:: Try it ::
Repeat, exactly as written, the line containing "[Открытые данные] (79, 1607)" and each line after it through the end of the data.

++++

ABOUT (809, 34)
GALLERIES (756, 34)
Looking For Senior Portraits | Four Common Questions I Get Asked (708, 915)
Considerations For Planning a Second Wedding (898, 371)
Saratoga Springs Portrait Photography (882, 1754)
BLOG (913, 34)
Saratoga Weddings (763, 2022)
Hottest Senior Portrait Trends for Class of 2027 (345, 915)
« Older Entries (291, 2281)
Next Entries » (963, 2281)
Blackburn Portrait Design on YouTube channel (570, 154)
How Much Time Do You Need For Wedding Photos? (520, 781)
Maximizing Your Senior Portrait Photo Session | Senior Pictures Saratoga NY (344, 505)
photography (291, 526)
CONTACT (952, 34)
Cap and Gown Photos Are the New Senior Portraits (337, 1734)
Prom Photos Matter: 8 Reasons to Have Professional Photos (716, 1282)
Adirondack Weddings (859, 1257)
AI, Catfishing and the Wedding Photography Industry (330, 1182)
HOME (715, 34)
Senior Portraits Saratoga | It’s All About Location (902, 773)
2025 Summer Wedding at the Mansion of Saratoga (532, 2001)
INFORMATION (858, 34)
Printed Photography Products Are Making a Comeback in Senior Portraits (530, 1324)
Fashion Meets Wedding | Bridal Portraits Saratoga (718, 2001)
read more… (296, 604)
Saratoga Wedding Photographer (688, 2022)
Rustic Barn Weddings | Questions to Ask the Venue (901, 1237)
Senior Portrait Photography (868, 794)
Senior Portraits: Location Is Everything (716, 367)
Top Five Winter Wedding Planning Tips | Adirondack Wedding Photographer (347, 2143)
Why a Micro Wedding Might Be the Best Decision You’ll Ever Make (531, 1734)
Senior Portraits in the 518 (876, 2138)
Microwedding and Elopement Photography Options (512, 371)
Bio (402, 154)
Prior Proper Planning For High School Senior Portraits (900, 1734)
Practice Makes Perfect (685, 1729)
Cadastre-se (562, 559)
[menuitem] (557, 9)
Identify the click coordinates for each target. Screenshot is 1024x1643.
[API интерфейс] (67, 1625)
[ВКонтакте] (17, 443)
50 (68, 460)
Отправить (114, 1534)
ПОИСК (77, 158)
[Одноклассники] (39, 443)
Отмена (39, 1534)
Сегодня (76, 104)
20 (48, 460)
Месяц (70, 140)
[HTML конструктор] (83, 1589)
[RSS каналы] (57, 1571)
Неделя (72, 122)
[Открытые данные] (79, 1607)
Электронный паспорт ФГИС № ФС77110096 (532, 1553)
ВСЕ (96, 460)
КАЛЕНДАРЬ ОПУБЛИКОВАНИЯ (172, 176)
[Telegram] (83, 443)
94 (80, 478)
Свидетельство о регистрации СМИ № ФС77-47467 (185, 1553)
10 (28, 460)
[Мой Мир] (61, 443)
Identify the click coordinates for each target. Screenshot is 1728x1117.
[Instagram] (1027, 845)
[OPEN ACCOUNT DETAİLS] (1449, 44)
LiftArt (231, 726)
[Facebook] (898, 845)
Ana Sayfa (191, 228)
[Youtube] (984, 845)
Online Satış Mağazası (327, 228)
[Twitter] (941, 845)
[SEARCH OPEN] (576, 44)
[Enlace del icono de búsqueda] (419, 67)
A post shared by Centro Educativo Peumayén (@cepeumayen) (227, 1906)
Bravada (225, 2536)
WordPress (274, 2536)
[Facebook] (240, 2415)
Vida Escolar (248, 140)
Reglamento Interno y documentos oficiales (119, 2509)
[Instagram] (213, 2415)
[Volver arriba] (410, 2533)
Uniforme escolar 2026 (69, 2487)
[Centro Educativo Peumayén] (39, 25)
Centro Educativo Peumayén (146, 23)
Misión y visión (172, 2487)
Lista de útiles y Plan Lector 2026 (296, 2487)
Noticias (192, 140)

++++

:: Answer box ::
[Открытые данные] (79, 1607)
Электронный паспорт ФГИС № ФС77110096 (532, 1553)
ВСЕ (96, 460)
КАЛЕНДАРЬ ОПУБЛИКОВАНИЯ (172, 176)
[Telegram] (83, 443)
94 (80, 478)
Свидетельство о регистрации СМИ № ФС77-47467 (185, 1553)
10 (28, 460)
[Мой Мир] (61, 443)
Identify the click coordinates for each target. Screenshot is 1728x1117.
[Instagram] (1027, 845)
[OPEN ACCOUNT DETAİLS] (1449, 44)
LiftArt (231, 726)
[Facebook] (898, 845)
Ana Sayfa (191, 228)
[Youtube] (984, 845)
Online Satış Mağazası (327, 228)
[Twitter] (941, 845)
[SEARCH OPEN] (576, 44)
[Enlace del icono de búsqueda] (419, 67)
A post shared by Centro Educativo Peumayén (@cepeumayen) (227, 1906)
Bravada (225, 2536)
WordPress (274, 2536)
[Facebook] (240, 2415)
Vida Escolar (248, 140)
Reglamento Interno y documentos oficiales (119, 2509)
[Instagram] (213, 2415)
[Volver arriba] (410, 2533)
Uniforme escolar 2026 (69, 2487)
[Centro Educativo Peumayén] (39, 25)
Centro Educativo Peumayén (146, 23)
Misión y visión (172, 2487)
Lista de útiles y Plan Lector 2026 (296, 2487)
Noticias (192, 140)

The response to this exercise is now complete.